The Lebanese artist on the haunting quality of a Fennesz classic

The premise of One Track Mind is pretty simple: I ask artists to pick one track that means a lot to them – either something they’ve discovered recently, something that’s been with them for years, or one that reminds them of a specific time in their life or career – and tell me what makes it so special to them. I get to talk to the artists I love, and they get to talk about the artists they love. Love all round!

Lebanese musician, performer, visual artist and composer Charbel Haber has spent more than two decades at the forefront of Beirut’s experimental music community.

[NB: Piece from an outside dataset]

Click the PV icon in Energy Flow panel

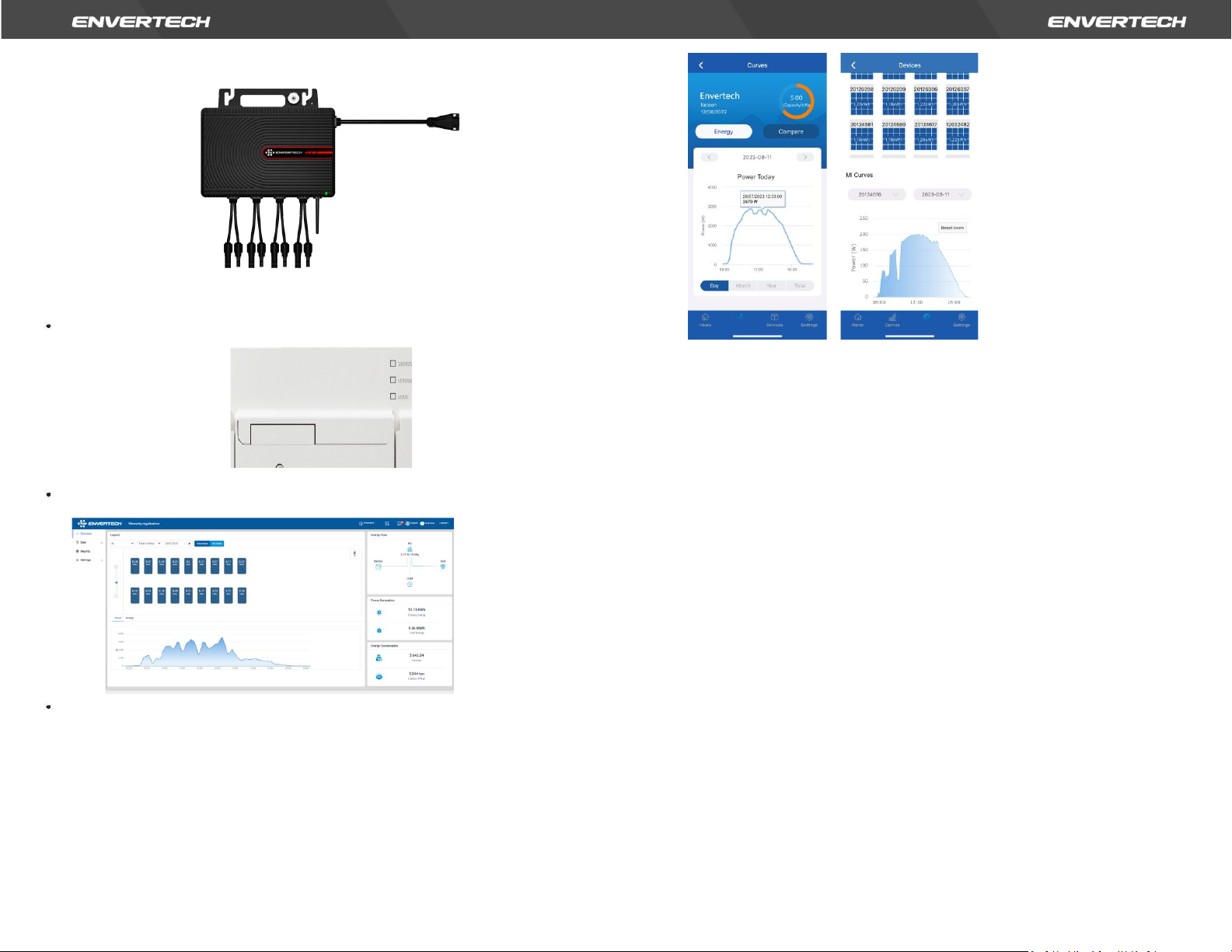coord(410,549)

Whether composing for multidisciplinary projects or developing his own solo material, Haber has built a reputation for creating immersive, emotionally resonant works.

His latest album, May a soft sun bless your sky while you wait for the inevitable, was written following his move from Beirut to Paris and reflects on themes of distance, exile, mortality and the search for tenderness amid uncertainty. Recorded in Paris and completed through collaborations spanning Beirut and Montreal, the album unfolds through slowly evolving compositions built from layered guitars, loops and electronic textures.

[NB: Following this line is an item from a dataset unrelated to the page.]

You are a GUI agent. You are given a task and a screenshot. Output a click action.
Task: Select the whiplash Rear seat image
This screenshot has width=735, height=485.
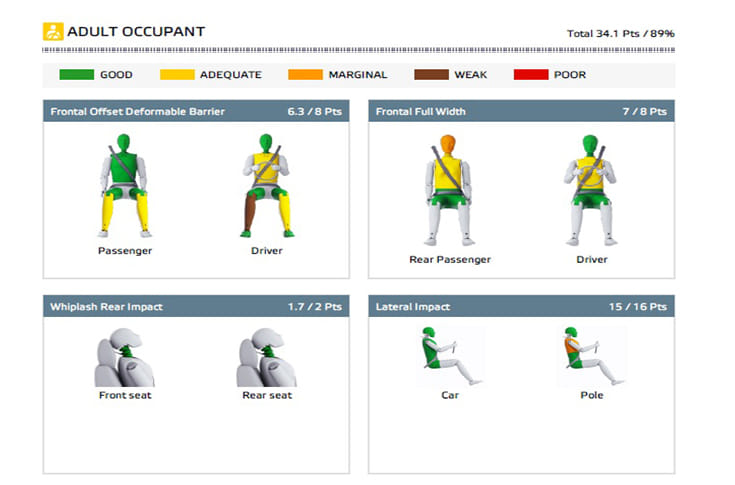point(266,358)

For his One Track Mind, Haber has chosen a haunting track from Fennesz’s 2004 album Venice.

Charbel Haber on Fennesz – Transit feat. David Sylvian

The track I pick would be Transit from Christian Fennesz’ record Venice, with David Sylvian singing. That track haunts me since I discovered it more than 20 years ago. It’s a traveller’s song.

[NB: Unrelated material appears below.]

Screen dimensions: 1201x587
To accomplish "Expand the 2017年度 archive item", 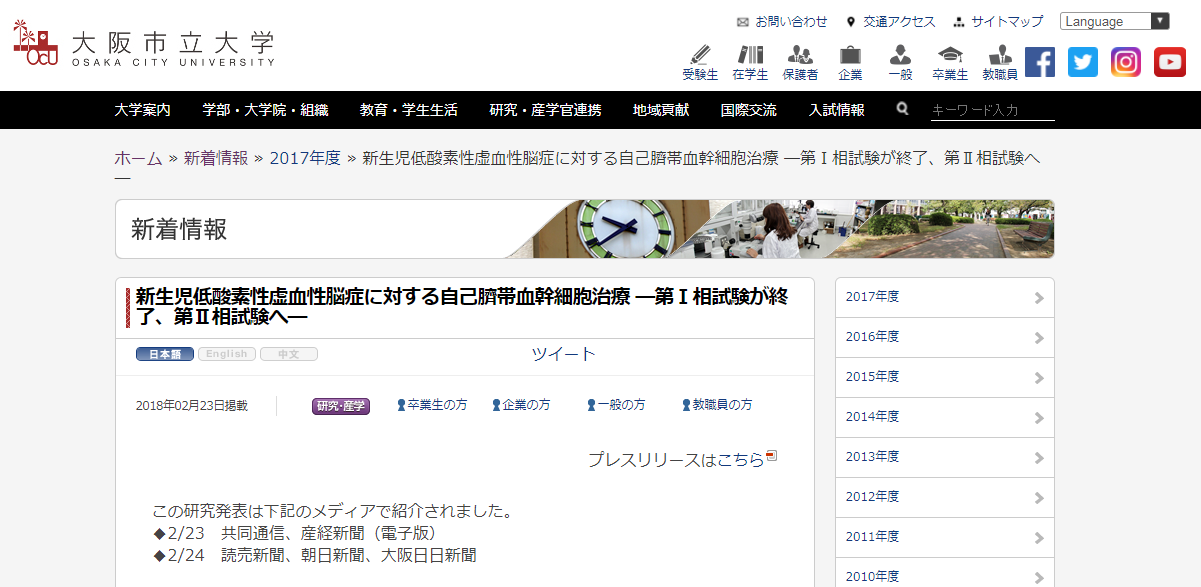I will 944,297.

The loneliness of Europe’s airports when I’m on tour, the acceptance of the idea that we die alone and the cigarette that is kept for last. The melancholy reflected by sylvian’s voice and fennesz’s glitches, the last human talking to the last machine, in conversation about the end of mankind caused by alienation and digital isolation. The fall of empires but not in a blaze, just out of boredom and detachment from each other. It reminds me a lot of Paul Auster’s novel In The Country of Last Things.

This track is best when walking in the quiet Venetian streets, away from the tourists, feeling like the last of your kind, on your last stroll through the ruins of civilization.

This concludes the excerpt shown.